Orhan Baba’ya ithal saygı

Güncelleme Tarihi:

Orhan Baba’ya ithal saygı
Oluşturulma Tarihi: Ekim 17, 2013 10:01

Son yılların en çok konuşulan albümü “Orhan Gencebay’la Bir Ömür” yabancı versiyonu yolda. Tarkan’lı, Sezen’li “yerli tribute” albümünde sonra yabancı sanatçıların Orhan Gencebay şarkılarını söylediği “yabancı tribute” albümü geliyor. Bunları anlatırken Orhan Baba’ya peş peşe soruyorum, “Peki Başbakan Erdoğan’la bu yakınlığın sebebi ne?”... “Parayı bulmak besteciliği öldürür mü?”... “Meral Özbek’in kitabı kırılma noktası mıydı?”... Bakın neler döktürdü...

Haberin Devamı

*Hem albümle hem konserle ilgili çok eleştiri yazıları yazdım, küs müyüz Orhan Baba?
- Ne münasebet... Yazılarını saygıyla okudum. Ben küs olacak bir şey görmüyorum ortada. Takılmam öyle şeylere. Herkesin özgür düşüncesine saygım vardır...

*Benim eleştirdiğim de albüm değil, organizasyon mantığıydı...
- Bu albüm dünya çapında bir albümdü. Dünyanın hiçbir ülkesinde bir bestecinin 33 bestesini 32 tane sanatçı değerlendirmedi, yorumlamadı. İlk defa böyle bir albüm yapıldı.

*Konser gecesinde ticari kaygı var mıydı?
- Asla... Bu tür konserler sanatçılar öldükten sonra yapılır, bana hayattayken kısmet oldu. Profesyonel arkadaşlarımın yorumlarını bana hediye etmeleri benim için en büyük mutluluktur. O gece onur, şeref, gurur gecesiydi. Kimse gelmek zorunda değildi. Zaten bana olan sevgilerini, saygılarını albümde yer alarak gösterdiler. Konsere gelmediler diye nasıl küsebilirim onlara... Sağ olsunlar şarkıları yorumladılar, berhudar olsunlar...
*Siz başka bir sanatçıya saygı albümünde yer alır mısınız?
- Çok nadiren... Ben de seçici olabilirim, bütün arkadaşlarım gibi. Her yerde olmam da doğru olmaz. Sağ olsunlar onlar da seçicilik değerlendirmesini benim albüm için kullandılar. Hepsine teşekkür ediyorum. Beni gururlandırdılar.

§ **Görevler**:
[A] Lütfen Orhan Gencebay röportajındaki şu cümleyi İngilizceye çevirin: "Bu tür konserler sanatçılar öldükten sonra yapılır, bana hayattayken kısmet oldu."
[B] Orhan Gencebay röportajını son cevabın ardından sürdürün.
Kayıtların Orhan Gencebay röportajıyla hiçbir ilgisi yoktur.

§ **Tıklama hedefi verileri**:
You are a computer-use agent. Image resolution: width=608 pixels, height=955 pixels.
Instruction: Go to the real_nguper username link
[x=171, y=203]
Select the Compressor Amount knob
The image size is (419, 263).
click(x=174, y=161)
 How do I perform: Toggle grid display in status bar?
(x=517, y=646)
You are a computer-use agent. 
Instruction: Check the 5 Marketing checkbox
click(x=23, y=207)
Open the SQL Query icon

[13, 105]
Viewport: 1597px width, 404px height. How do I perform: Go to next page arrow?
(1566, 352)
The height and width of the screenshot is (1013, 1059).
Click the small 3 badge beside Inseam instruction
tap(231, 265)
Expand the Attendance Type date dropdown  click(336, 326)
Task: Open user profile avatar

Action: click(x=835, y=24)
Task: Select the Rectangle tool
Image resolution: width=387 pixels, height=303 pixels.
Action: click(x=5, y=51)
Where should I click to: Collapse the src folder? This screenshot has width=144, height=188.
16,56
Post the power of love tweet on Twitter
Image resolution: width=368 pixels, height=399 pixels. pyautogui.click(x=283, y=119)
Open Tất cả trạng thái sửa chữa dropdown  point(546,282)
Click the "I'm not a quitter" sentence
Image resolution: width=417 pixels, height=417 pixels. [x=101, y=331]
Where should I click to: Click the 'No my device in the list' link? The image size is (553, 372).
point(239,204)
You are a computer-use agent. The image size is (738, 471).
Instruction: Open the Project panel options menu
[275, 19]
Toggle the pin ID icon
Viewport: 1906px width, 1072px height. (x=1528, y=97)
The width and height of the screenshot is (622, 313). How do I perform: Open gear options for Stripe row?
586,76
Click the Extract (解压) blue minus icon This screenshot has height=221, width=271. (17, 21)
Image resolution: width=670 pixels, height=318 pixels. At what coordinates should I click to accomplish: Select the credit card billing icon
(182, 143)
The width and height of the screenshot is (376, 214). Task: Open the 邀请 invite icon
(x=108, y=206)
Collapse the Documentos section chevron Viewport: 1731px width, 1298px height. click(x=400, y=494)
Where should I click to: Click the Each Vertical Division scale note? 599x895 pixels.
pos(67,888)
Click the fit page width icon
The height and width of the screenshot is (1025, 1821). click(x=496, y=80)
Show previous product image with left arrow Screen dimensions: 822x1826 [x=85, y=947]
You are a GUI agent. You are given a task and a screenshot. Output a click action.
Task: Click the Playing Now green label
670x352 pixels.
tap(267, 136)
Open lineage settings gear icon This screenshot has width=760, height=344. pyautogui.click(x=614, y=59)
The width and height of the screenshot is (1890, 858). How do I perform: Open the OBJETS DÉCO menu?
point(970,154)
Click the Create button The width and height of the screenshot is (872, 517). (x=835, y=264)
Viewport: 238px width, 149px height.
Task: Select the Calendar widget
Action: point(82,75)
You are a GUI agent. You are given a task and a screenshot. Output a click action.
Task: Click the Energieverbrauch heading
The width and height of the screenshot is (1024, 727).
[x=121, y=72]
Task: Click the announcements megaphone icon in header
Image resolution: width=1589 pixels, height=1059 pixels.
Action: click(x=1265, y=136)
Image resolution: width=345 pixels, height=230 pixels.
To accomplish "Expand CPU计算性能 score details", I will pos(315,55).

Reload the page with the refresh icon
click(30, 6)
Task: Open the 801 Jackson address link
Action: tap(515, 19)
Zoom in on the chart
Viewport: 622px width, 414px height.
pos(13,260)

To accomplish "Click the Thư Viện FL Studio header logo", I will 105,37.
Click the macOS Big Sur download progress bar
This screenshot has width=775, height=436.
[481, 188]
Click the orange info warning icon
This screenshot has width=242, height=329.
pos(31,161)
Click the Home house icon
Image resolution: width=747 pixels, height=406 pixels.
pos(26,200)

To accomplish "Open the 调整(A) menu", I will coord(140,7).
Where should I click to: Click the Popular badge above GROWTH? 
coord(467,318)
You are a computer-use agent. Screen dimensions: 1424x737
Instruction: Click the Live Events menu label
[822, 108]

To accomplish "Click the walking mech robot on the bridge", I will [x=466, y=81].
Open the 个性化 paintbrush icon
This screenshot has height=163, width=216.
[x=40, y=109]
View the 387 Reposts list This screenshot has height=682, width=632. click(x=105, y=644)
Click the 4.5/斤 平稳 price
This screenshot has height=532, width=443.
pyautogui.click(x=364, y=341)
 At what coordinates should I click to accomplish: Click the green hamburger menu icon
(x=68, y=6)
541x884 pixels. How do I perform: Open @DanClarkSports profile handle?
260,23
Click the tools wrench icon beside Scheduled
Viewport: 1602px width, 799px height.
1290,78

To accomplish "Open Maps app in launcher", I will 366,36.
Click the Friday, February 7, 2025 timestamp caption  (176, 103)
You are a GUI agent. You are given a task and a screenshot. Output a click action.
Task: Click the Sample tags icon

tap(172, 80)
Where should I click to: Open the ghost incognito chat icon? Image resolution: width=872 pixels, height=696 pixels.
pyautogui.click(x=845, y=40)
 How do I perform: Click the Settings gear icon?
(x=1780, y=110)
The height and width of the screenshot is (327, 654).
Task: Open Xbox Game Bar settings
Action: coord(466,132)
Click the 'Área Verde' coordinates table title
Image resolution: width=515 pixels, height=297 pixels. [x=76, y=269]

§ **Görev Yanıtları**:
[A] Concerts like this are held after artists have died; I was fortunate enough to have one while I'm still alive.

[B]
Haberin Devamı

*“Berhudar ol” sözü bir aile yadigarı size, değil mi?
- Evet, Allah gani gani rahmet eylesin, Hüseyin Dedemden geliyor. 14,5 yıl savaşmış, vücudunda iki mermi duruyordu. Ben küçücükken hep bana “Berhudar ol evladım” derdi. Ben de genç yaşımdan itibaren kullanmaya başladım. Sonra da anlamını araştırdım...
*Bilmeyenler için paylaşalım...
- Bazı kaynaklarda, “Orhan Gencebay’ın söylediği söz, ona yakışıyor” diye geçiyor. Farsça “Huda”, Allah demektir. “Ber” ise üstünde, yanında anlamında... Berhudar ol da “Allah’ın güzelliği üzerinde olsun”, “Allah’a emanet ol” manasındadır...

AKİL İNSANLAR GÖREVİNİ ŞEREF VE GURURLA YAPTIM
*Akil insanlar olarak bir araya geldiniz, insanlarla toplantılar yaptınız, raporu Başbakanlığa sundunuz, dağıldınız. Memnun musunuz çalışmadan?
- 1,5 aylık bir süreçti. Ne yaptı akil insanlar? Halkımıza gitti. Halkımızın söylemlerini kaydetti. Ne düşünüyor, rahatsızlığı ne, istekleri neler; bunları kaydetti ve rapor olarak sundu. Hepsi bu... Bu görevi yerine getirmekten de memnun oldum. Şerefli ve onurlu bir görevdi.
*Akan kanın durması, barış için atılmış bir adım olarak mı gördünüz?
- “Savaş mı var ki barış olsun” dedi bazıları... İlla barış olması için savaş mı lazım? İlk barışı insan kendi gönlünde yapmalı. Kendiyle barışık olmayan bir insanın başka birine barış götürmesi mümkün değil. Siyasetle alakası bulunmayan, hiçbir siyasi grubun içinde olmayan biri olarak ben böyle düşünüyorum.
*Baskı ya da telkin gördünüz mü?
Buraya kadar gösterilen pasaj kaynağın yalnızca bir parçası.